Passage given »
The Bluff City AKA Memphis

Many miles from the last place I called Home, I have now fully installed myself in Memphis, Tennessee.
(THANK YOU, Mom, for all the help moving me here!!)

Memphis Bridge

This city is definitely different from other metropolises where I have previously lived, and I am excited to learn what makes it tick.  It is located in the most Southwest part of Tennessee, and is separated from Arkansas only by a river.  A very large river.  The Mississippi River! 

Driving around, I have noticed that there are a lot of:  barbecue restaurants, car washes, and donut shops.  I’m not sure if these are related… stay tuned, I will inspect them all carefully.  The city has a pro basketball team, the Memphis Grizzlies, and thanks to a new owner (who is 34 years old, a millionaire, handsome, and of course, married) and a 'Welcome to Memphis' column for him, I have had a crash course on a new quotidian:  (Thank you, Geoff Calkins of The Commercial Appeal, for this list)

Data extract »

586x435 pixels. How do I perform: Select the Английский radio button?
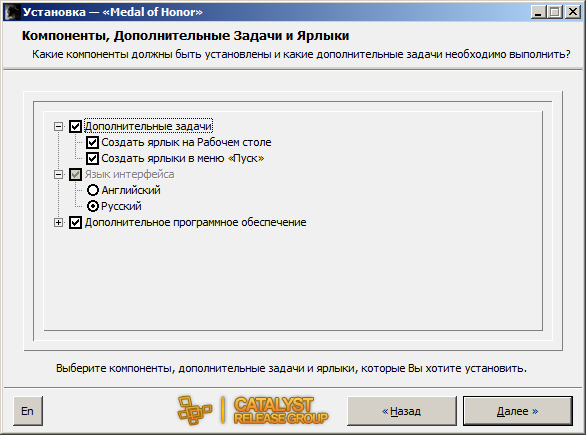click(x=93, y=190)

What to do » Reproduce word for word the part of the Memphis post above between "Many miles from" and "moving me here!!)", inclusive.

Result »
Many miles from the last place I called Home, I have now fully installed myself in Memphis, Tennessee.
(THANK YOU, Mom, for all the help moving me here!!)